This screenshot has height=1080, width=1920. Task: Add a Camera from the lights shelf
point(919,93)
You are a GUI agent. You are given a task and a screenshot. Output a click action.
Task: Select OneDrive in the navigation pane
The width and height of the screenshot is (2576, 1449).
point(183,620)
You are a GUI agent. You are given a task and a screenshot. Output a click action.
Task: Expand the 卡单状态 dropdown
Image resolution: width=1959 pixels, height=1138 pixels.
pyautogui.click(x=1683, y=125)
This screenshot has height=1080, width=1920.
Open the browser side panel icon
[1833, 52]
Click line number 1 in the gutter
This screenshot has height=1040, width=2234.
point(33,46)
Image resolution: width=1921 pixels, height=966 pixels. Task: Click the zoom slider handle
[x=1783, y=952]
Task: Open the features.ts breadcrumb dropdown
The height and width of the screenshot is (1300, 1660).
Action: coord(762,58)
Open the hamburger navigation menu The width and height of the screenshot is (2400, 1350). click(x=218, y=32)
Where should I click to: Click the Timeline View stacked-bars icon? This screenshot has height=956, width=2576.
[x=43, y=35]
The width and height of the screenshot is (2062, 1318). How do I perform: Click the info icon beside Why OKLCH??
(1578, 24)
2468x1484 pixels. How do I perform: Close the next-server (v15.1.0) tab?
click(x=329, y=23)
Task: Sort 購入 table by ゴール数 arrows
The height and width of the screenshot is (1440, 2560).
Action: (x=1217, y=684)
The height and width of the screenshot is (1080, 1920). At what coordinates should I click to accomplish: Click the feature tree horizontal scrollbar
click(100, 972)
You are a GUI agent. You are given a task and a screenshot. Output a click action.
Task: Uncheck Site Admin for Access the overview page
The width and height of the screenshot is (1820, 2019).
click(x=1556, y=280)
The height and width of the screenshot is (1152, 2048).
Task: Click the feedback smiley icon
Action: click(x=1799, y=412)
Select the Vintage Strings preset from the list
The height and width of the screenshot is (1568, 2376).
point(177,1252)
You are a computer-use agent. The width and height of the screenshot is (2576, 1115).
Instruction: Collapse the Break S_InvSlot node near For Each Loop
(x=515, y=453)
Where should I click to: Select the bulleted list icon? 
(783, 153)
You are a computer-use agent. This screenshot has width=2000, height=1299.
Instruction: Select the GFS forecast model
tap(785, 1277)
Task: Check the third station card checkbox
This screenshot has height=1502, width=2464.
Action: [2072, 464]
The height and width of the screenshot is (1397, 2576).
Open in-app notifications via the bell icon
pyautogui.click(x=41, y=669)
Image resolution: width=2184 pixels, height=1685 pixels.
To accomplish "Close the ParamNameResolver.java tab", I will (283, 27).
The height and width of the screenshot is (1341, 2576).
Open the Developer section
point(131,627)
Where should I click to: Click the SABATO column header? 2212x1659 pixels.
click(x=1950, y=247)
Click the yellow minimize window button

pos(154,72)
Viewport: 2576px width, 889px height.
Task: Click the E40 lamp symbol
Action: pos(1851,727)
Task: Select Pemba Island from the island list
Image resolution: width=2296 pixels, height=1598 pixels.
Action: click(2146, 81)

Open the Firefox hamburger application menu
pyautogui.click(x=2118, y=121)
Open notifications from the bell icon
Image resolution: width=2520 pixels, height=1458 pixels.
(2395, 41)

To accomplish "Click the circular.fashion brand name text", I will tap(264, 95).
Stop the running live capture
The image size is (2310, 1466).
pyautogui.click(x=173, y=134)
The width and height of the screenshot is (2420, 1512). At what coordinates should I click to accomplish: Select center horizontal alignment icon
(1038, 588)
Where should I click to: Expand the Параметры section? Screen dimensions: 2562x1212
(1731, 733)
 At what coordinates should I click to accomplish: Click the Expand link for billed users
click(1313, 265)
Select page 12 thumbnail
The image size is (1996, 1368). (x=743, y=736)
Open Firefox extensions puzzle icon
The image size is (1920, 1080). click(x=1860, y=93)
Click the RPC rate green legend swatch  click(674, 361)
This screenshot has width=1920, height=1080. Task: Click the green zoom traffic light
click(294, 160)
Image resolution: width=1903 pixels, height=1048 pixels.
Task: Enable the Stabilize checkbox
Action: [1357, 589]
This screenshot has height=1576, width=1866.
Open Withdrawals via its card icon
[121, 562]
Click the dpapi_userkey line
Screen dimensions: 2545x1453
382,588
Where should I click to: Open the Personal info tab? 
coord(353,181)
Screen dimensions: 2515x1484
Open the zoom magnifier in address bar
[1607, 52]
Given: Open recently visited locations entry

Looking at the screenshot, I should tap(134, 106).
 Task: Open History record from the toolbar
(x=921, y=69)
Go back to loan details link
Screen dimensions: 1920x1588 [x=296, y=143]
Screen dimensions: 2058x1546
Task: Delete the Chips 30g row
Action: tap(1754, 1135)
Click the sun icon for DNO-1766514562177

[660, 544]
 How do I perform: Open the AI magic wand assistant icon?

━━━━━━━━━━

> [WHAT YOU NEED TO DO]
Go through the listing above and pull out each line containing the word "computer".

> [SOLUTION TO THIS TASK]
You are a computer-use agent. The width and height of the screenshot is (2576, 1115).
You are a computer-use agent. This screenshot has width=2000, height=1299.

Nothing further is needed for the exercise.